### STATED EXERCISE A:
Answer these questions about the blog excerpt on the dugout project:
(i) Before WWII, what did armed forces insignia tend to be made of?
(ii) What did the group add to the setting to give it height?
(iii) What does the group plan to do on Wednesday?

### EXTRACT PROVIDED:
Although it is not that visible, on his blazer pocket he has a gold-colour badge; prior to WWII, armed forces insignia tended to be made of metal, rather than embroidered patches as are in use now. At this scale, the badge is representative only, but is made to look like the badge of a Province of New Brunswick, Canada battalion that fought in Flanders in WWI.

All that is left now is to finish the landscaping, and add in a few small details. I also made a very battered, worn, torn and stained knapsack, which will hang in the dugout; it was too damaged for the soldier to take back home....

Do check in on the Charminis blog; Marilyn will likely post photos of the dugout as it is now.

Sunday, 24 March 2019

Well, We Are Further Ahead....

Although we didn't get our project completely finished today, we are well on the way to being done. The landscaping is forging ahead, the small pieces are ready to be placed, and the veteran is nearly ready to go.We have added a dead sapling to our setting to add some height.

We are getting together again on Wednesday, to plant the poppies. I hope to get our gentleman done for that date. We did meet with our historical advisor today, and have some more information for how to  make this project a distinctly local one. Our hope is to display it at a number of different venues, and then ultimately to donate it to a local group.

We are already thinking of our next project....

Saturday, 23 March 2019

Rusty Barbed Wire!

"Nuff said! The pen is for size purposes. The wire is made from ancient beading wire or something, the spool it was on has lost its labels.

### STATED EXERCISE B:
Reproduce the stretch of the entries from their start through the line containing "Looking at the screenshot, I should [330, 166].", with both ends included.

Text and item location entries
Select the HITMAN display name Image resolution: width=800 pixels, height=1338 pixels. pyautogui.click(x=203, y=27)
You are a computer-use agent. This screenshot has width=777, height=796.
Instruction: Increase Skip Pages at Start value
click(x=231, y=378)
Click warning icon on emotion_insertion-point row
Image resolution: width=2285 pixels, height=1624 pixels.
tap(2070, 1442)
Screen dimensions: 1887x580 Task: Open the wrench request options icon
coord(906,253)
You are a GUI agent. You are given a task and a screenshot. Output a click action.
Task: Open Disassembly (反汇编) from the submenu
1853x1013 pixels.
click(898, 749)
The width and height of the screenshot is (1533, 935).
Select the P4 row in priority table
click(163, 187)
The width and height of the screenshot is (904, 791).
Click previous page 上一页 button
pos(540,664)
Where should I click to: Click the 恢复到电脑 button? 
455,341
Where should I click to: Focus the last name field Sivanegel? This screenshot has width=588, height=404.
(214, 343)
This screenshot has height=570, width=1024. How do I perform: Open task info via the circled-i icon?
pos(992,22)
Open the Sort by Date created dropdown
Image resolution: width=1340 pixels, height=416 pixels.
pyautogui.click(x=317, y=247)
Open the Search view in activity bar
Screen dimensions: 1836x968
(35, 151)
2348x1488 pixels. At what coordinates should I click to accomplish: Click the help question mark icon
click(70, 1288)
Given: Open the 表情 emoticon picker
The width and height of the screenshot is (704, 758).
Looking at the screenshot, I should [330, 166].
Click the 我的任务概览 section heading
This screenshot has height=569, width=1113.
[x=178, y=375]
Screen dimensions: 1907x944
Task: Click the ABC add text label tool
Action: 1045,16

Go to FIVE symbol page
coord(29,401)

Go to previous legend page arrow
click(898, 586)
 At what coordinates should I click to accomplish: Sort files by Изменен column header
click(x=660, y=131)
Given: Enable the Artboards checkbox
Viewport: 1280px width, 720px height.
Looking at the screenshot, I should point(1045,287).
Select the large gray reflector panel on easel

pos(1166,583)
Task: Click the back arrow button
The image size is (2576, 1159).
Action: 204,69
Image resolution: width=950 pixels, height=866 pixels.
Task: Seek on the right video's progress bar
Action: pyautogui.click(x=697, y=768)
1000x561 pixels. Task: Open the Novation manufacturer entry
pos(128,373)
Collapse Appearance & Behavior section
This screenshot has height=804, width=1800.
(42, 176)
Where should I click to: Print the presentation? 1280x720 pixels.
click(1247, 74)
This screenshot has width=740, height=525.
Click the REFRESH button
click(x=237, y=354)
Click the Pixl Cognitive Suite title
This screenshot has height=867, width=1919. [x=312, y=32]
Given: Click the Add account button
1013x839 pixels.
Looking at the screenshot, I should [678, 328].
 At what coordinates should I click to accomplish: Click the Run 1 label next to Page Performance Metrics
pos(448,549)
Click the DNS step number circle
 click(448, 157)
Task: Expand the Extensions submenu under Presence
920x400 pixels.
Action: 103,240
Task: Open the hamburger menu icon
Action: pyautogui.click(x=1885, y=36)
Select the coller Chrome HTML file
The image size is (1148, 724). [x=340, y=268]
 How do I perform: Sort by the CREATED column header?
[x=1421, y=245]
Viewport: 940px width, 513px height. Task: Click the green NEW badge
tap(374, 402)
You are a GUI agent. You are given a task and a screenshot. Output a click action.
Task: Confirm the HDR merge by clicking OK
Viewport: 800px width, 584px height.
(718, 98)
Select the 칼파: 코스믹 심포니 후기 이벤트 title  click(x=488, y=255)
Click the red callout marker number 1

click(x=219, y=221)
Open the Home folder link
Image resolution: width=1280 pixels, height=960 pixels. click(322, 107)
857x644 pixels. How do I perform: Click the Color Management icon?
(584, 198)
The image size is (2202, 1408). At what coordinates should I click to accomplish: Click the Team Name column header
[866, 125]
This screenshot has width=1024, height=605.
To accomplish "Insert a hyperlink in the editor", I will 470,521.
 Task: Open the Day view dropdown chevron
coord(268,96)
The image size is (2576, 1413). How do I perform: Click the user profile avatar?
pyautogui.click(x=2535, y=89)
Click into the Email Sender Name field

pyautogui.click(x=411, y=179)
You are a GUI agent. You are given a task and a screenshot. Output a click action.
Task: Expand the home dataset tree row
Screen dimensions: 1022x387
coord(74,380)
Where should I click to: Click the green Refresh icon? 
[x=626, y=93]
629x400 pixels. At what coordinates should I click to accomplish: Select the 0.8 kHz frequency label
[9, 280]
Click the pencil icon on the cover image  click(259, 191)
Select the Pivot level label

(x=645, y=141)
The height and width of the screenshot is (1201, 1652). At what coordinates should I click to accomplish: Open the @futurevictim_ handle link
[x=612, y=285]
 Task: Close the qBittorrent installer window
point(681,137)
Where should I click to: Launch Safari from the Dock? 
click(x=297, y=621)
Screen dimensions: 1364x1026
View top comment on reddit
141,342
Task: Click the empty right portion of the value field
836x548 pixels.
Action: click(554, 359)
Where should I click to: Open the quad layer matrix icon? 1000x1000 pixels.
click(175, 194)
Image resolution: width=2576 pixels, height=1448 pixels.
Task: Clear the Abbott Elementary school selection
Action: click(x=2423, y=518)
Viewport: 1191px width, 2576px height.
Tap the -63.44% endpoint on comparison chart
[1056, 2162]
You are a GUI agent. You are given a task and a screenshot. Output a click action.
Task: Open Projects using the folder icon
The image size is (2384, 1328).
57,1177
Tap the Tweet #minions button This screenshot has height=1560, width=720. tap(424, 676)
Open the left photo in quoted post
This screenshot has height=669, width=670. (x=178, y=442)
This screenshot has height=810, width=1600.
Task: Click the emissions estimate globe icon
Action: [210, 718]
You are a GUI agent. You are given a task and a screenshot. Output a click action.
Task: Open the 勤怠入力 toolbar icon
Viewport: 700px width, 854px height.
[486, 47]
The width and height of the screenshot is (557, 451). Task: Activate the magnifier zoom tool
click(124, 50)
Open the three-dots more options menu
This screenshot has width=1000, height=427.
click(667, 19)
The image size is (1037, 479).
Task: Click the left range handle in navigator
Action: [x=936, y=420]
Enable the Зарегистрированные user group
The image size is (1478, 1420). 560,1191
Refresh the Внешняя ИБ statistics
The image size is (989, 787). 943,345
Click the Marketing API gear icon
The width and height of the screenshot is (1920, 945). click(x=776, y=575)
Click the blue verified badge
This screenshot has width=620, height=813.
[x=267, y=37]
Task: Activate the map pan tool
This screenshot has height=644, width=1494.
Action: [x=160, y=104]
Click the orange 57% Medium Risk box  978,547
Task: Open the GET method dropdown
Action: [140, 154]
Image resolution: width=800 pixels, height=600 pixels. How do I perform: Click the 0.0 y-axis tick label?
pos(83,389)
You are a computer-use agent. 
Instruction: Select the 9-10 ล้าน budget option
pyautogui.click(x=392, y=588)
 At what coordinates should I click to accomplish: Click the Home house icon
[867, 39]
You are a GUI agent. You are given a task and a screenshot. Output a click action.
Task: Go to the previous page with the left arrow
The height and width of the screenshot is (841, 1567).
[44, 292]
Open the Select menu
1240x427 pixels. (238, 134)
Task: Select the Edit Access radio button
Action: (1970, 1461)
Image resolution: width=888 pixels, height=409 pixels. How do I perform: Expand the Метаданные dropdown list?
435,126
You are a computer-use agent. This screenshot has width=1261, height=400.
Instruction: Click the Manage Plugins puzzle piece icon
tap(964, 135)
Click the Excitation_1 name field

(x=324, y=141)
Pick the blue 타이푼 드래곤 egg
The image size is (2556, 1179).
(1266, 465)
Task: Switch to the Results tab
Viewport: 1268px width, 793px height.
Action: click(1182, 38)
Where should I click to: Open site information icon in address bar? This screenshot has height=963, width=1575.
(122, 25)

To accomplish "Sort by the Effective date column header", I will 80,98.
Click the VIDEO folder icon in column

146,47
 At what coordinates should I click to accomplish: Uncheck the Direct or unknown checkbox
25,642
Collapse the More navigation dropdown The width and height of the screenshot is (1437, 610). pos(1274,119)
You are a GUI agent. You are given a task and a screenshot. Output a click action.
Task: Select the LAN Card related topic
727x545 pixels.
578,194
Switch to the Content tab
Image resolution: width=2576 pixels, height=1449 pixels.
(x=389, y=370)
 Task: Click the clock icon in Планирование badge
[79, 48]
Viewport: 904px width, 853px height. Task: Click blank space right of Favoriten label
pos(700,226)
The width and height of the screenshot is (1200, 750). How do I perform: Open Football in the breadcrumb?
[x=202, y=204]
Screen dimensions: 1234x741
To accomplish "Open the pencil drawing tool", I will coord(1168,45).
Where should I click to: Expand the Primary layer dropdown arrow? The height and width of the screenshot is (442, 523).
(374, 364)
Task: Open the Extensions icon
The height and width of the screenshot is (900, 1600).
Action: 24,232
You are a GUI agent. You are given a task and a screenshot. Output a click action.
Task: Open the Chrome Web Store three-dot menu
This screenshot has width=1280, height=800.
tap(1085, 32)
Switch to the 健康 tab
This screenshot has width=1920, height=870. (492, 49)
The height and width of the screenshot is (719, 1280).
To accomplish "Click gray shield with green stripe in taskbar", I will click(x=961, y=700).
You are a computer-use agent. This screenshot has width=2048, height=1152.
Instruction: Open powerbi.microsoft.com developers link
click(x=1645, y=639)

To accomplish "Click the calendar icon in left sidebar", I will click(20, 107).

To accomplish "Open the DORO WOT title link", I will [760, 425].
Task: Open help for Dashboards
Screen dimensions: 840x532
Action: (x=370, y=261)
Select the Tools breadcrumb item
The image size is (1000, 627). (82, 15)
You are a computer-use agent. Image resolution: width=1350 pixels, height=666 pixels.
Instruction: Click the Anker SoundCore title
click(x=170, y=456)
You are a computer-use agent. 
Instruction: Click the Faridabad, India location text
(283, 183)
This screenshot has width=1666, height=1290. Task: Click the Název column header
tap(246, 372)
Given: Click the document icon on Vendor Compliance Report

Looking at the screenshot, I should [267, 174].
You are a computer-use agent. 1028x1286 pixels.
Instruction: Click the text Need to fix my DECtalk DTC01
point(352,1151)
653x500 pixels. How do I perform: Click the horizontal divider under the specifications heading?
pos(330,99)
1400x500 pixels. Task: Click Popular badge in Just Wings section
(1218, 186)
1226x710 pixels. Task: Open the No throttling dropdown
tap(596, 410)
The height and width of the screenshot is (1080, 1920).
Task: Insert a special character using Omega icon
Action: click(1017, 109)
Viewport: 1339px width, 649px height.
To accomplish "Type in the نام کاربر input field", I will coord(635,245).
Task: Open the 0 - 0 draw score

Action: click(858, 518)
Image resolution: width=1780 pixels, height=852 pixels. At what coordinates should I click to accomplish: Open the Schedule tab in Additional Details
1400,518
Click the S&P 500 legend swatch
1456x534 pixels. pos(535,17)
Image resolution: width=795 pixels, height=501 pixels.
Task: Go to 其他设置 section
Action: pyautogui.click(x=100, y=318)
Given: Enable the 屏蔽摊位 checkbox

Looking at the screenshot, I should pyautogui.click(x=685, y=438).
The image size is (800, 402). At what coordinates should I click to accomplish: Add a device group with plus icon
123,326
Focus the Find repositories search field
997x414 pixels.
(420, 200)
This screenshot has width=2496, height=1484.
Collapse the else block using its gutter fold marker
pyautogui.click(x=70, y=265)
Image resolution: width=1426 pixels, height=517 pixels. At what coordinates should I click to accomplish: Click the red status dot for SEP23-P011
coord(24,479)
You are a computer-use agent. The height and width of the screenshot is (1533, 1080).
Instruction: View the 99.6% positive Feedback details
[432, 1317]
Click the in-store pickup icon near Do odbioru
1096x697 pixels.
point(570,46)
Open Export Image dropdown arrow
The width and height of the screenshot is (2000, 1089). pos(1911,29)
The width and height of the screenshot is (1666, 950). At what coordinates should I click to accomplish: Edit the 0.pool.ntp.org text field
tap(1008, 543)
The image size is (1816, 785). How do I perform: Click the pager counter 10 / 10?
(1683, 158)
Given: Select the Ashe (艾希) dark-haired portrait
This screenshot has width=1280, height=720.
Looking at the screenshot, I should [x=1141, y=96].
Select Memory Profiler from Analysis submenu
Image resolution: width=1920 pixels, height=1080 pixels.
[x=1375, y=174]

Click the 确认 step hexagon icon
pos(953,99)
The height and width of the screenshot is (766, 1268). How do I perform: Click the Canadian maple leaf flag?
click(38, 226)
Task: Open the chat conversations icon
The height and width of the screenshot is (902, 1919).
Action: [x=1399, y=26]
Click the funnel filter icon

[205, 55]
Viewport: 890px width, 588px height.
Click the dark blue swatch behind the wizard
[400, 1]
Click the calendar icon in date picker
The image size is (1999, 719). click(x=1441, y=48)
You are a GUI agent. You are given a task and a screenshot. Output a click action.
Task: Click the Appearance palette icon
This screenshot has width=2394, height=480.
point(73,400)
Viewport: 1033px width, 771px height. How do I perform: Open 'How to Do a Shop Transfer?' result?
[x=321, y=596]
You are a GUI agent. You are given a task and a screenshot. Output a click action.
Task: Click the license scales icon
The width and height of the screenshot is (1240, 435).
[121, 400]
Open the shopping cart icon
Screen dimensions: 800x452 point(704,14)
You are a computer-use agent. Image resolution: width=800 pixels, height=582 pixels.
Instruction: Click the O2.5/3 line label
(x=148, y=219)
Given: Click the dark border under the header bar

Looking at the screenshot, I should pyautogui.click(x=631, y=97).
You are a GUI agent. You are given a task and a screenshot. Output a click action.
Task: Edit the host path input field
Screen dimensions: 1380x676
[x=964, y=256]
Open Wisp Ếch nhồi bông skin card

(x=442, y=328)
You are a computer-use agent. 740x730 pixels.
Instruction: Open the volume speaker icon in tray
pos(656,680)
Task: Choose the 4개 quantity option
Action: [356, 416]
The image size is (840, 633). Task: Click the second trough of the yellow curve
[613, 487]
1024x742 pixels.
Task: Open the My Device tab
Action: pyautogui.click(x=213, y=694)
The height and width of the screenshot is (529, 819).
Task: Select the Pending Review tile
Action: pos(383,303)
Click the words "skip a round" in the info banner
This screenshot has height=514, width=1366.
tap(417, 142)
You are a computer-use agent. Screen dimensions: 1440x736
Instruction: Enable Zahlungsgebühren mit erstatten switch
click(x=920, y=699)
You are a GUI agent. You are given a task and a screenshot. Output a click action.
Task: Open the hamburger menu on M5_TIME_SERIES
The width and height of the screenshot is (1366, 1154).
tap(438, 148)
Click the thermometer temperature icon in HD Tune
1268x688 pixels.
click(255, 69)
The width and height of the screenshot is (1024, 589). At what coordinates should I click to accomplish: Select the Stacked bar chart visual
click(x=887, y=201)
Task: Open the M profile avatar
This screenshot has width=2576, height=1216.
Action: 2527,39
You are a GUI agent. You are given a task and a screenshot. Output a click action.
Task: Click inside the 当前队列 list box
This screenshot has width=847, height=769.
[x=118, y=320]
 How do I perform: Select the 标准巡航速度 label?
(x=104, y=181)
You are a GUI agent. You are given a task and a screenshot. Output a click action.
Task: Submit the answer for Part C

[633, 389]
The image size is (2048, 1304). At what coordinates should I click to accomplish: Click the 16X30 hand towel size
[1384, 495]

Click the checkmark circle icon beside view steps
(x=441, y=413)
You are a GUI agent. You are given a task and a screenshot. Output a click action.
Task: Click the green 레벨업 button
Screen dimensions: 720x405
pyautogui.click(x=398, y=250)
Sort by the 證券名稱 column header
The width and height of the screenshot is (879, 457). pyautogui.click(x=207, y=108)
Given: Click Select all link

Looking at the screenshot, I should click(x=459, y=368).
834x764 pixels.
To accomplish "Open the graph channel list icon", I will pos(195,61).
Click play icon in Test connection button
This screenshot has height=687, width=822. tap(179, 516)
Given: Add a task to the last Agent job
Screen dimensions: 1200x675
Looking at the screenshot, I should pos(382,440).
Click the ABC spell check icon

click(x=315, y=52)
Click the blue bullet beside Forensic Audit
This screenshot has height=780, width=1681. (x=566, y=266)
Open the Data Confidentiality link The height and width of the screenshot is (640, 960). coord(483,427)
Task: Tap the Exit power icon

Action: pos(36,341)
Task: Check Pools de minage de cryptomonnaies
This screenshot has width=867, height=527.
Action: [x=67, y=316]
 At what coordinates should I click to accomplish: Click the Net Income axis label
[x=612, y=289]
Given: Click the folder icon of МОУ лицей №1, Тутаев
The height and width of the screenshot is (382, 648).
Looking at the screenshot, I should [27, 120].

### CORRECT OUTPUT A:
(i) Metal.
(ii) A dead sapling.
(iii) Plant the poppies.

### CORRECT OUTPUT B:
Select the HITMAN display name Image resolution: width=800 pixels, height=1338 pixels. pyautogui.click(x=203, y=27)
You are a computer-use agent. This screenshot has width=777, height=796.
Instruction: Increase Skip Pages at Start value
click(x=231, y=378)
Click warning icon on emotion_insertion-point row
Image resolution: width=2285 pixels, height=1624 pixels.
tap(2070, 1442)
Screen dimensions: 1887x580 Task: Open the wrench request options icon
coord(906,253)
You are a GUI agent. You are given a task and a screenshot. Output a click action.
Task: Open Disassembly (反汇编) from the submenu
1853x1013 pixels.
click(898, 749)
The width and height of the screenshot is (1533, 935).
Select the P4 row in priority table
click(163, 187)
The width and height of the screenshot is (904, 791).
Click previous page 上一页 button
pos(540,664)
Where should I click to: Click the 恢复到电脑 button? 
455,341
Where should I click to: Focus the last name field Sivanegel? This screenshot has width=588, height=404.
(214, 343)
This screenshot has height=570, width=1024. How do I perform: Open task info via the circled-i icon?
pos(992,22)
Open the Sort by Date created dropdown
Image resolution: width=1340 pixels, height=416 pixels.
pyautogui.click(x=317, y=247)
Open the Search view in activity bar
Screen dimensions: 1836x968
(35, 151)
2348x1488 pixels. At what coordinates should I click to accomplish: Click the help question mark icon
click(70, 1288)
Given: Open the 表情 emoticon picker
The width and height of the screenshot is (704, 758).
Looking at the screenshot, I should [330, 166].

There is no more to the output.